1. The whistleblower and her case

The UK player (FinTelegram knows the name) is not a passive victim. Over several weeks, she has:

  • Documented KYCOIN-labelled card transactions that her bank’s fraud team later flagged as suspicious.
  • Explained that gambling and crypto purchases are blocked on her NatWest account, yet KYCOIN payments still went through – implying non-gambling, non-crypto MCC codes were used.
  • Shown that these transactions were in reality deposits to Gamblezen, a casino operated by Altacore N.V., licensed only in Curaçao and explicitly targeting EU players (Source: IGamingExpert).

In her emails, the UK player accuses Olky/Nun-Tech of:

  • Deliberately miscoding transactions to evade card blocking (neither MCC 7995 for gambling nor 6051 for crypto, as confirmed by her bank).
  • Sending funds directly to the casino’s wallet, leaving her with no real “KYCOIN account” or control over the tokens.
  • Completely ignoring repeated GDPR/DSAR requests and refund demands, while obsessively flagging her negative Trustpilot reviews instead of answering her.

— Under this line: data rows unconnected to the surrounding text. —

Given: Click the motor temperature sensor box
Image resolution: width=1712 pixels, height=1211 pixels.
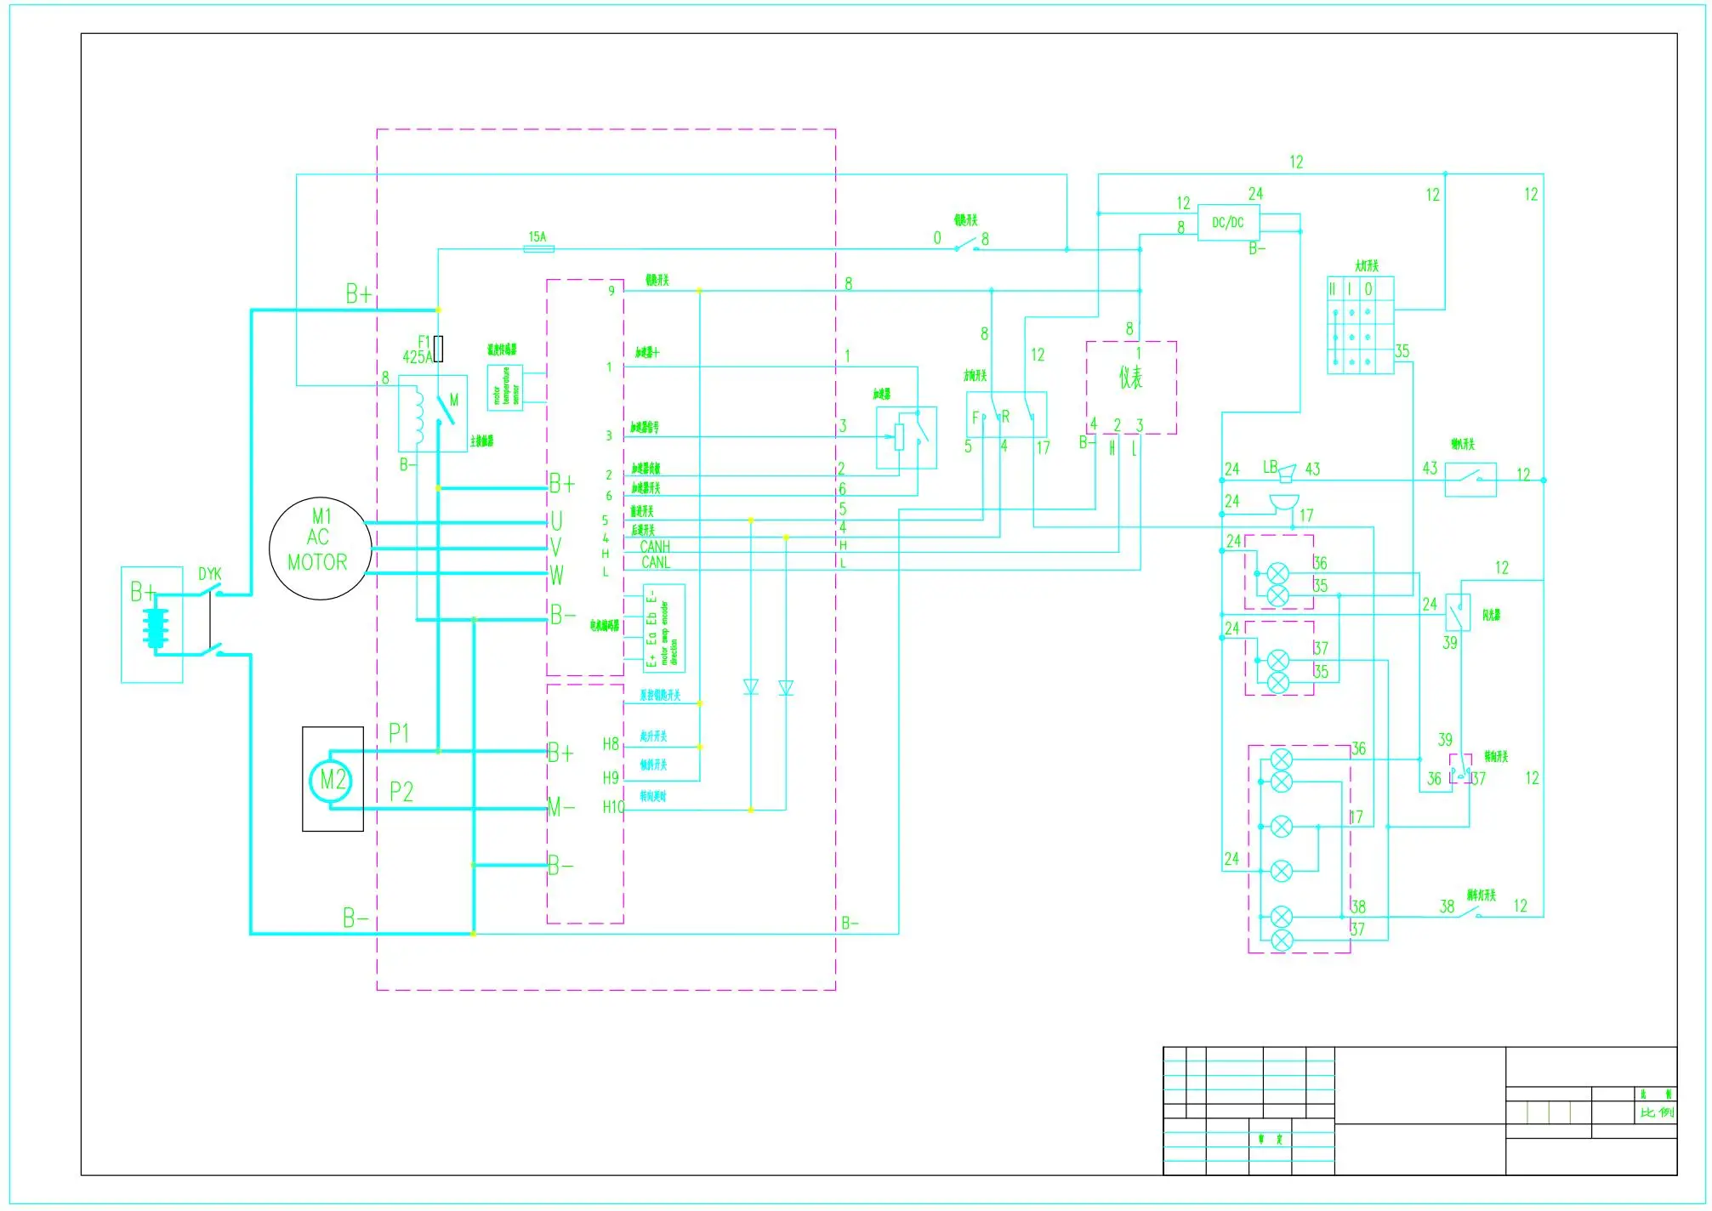Looking at the screenshot, I should (504, 388).
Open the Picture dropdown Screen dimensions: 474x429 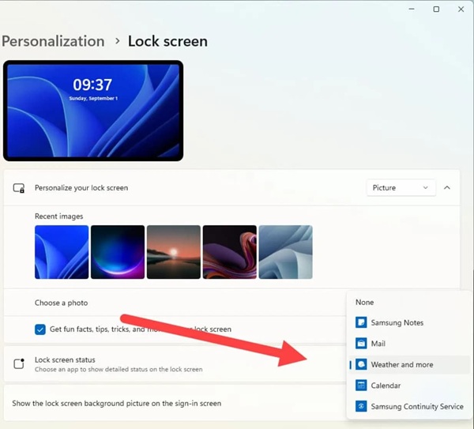[401, 188]
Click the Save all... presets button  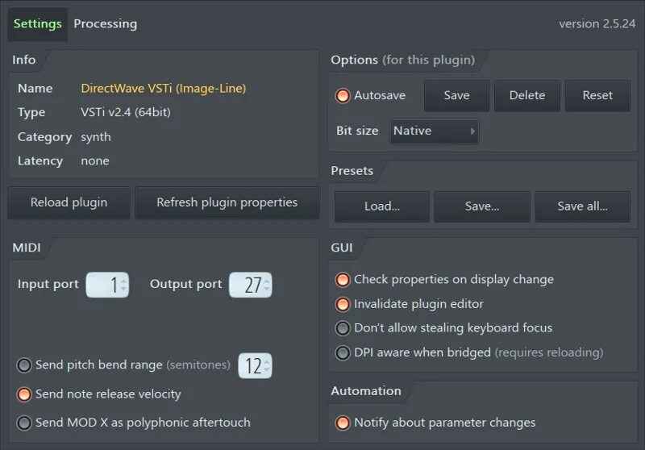click(x=582, y=206)
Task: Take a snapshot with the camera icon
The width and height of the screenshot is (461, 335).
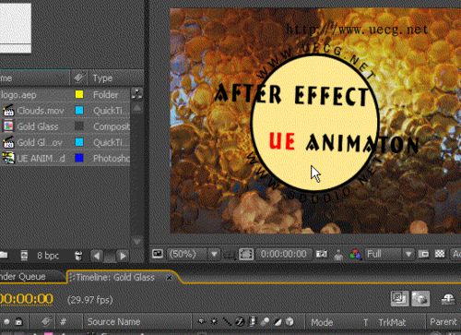Action: 322,254
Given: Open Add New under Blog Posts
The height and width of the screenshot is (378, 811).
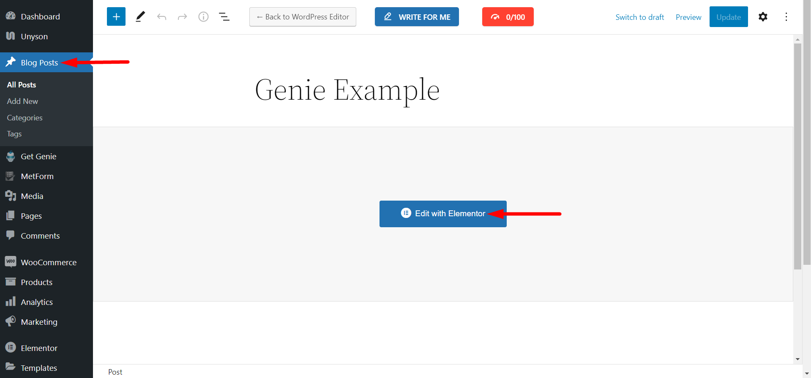Looking at the screenshot, I should coord(22,101).
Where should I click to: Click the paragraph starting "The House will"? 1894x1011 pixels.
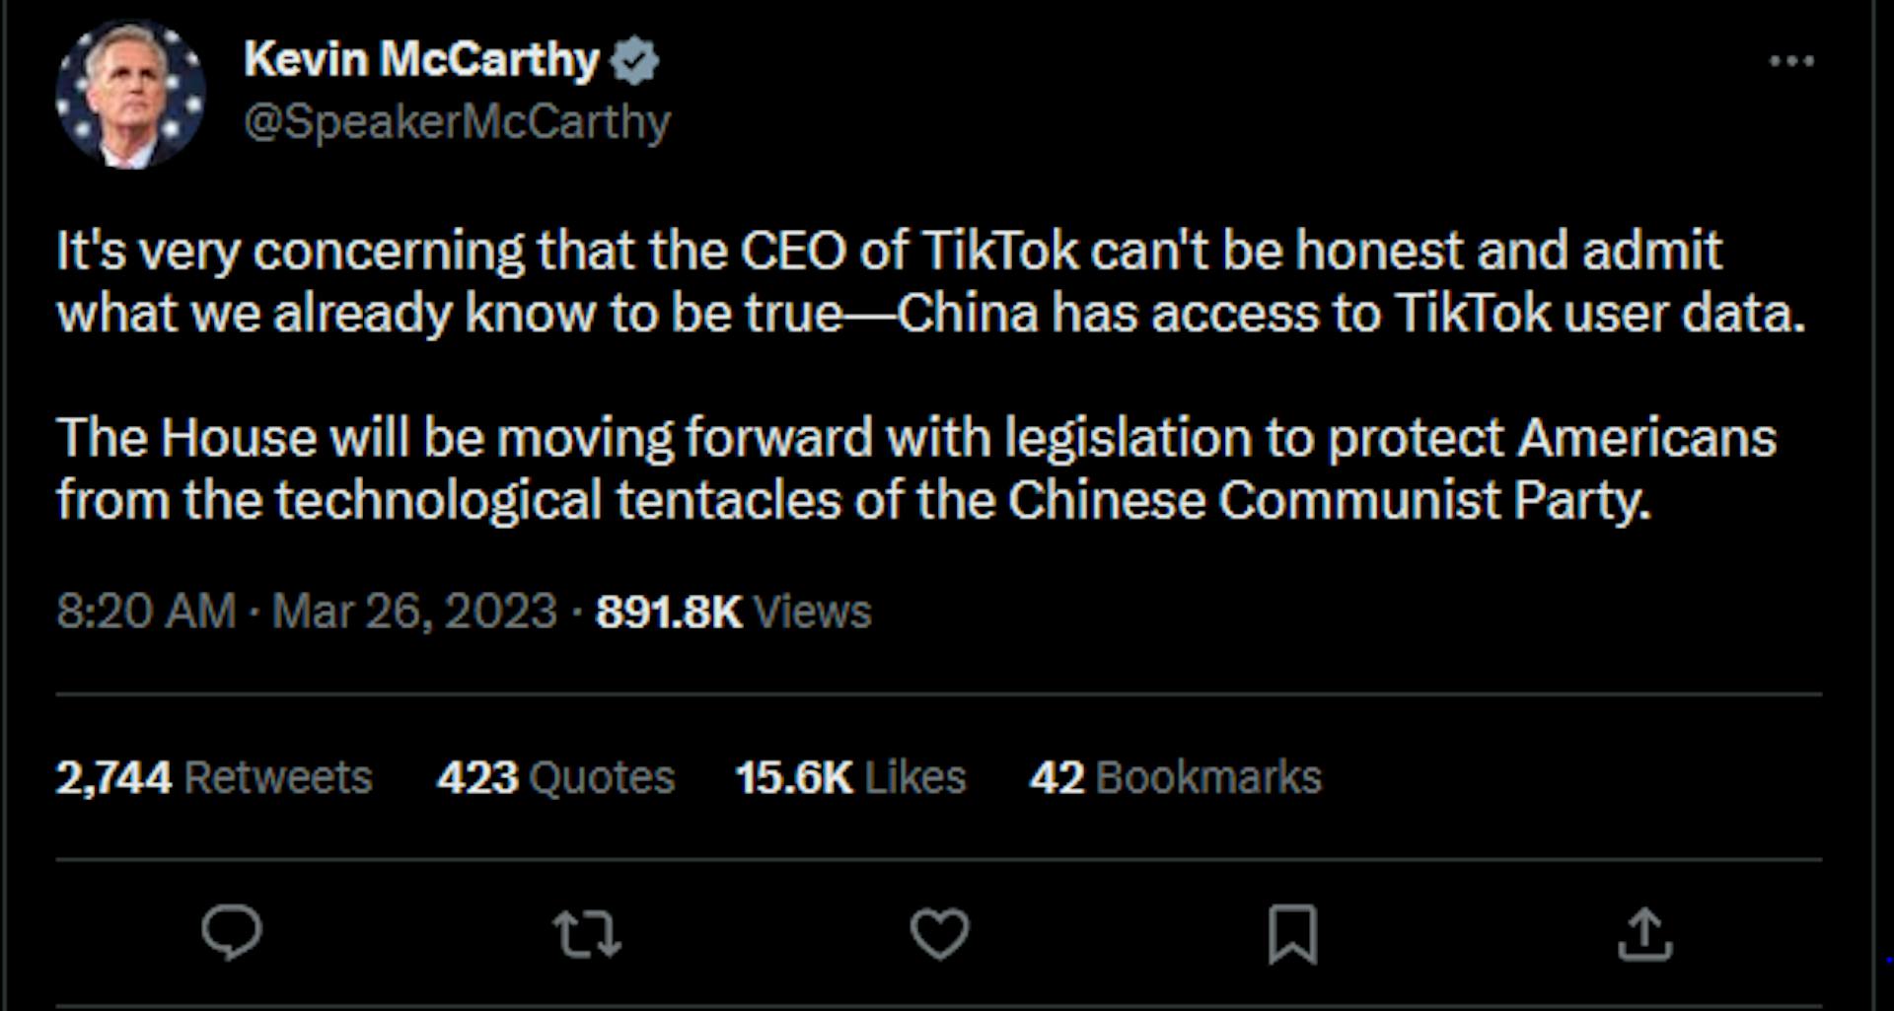[x=915, y=469]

She escalates to Mastercard fraud, the CSSF in Luxembourg, FATF, the UK Gambling Commission, UK MPs and investigative journalists, and copies FinTelegram on the entire correspondence. Her allegation is simple:

Olky/Nun-Tech, via KYCOIN, knowingly or negligently process payments for an illegal online casino, while hiding the nature of those transactions from banks and consumers.


2. The official story: Olky, Nun-Tech, and KYCOIN

On paper, the structure looks clean and sophisticated:

  • Olky Payment Service Provider SA (OlkyPay) is a Luxembourg-licensed payment institution, supervised by the CSSF and passported across the EU (Source: Olky.eu). They claim to have more than 1 million dlients.
  • Nun-Tech SA is an IT / software company of the Olky Group, with a registered office in Luxembourg and a French branch in Marseille trading under the brand KYCOIN (Source: pappers.fr)
  • Olky and Nun-Tech share the same registered office address in Luxembourg.
  • KYCOIN (symbol “KYC”) is branded as a utility token issued by Nun-Tech to access services like OlkyPass (KYC passport) issued by Olky, bank-identity aliases, and “FIAT or crypto order routing within a network of partners” (Source: nun-tech.fr)
KYCoin whitepaper

The Nun-Tech T&Cs describe the mechanism clearly:

  • Users must acquire KYCOIN on kycoin.io, olkypass.com, or partner payment pages to access Nun-Tech services.
  • Payment Orders are routed by transferring KYCOIN from the user to a “Beneficiary” who must also hold an OlkyPass.
  • Once routed, OlkyPay executes the underlying fiat payment.

French central-bank guidance even cites KYCOIN as a model “utility token” whose circulation is limited to a network of AML-regulated partners (PSPs, PSANs, etc.) (Source: Banque de France).

Kypay payment instrument for high-risk activities

And yet, Olky’s own marketing for KYPAY boasts that the product can be used “for all activities, even high-risk”, and allows merchants to collect cash via cards and instant transfers without a distance-selling contract (Source: Olky.eu). This positioning, combined with the tokenised routing layer, makes the system extremely attractive for offshore gambling operators.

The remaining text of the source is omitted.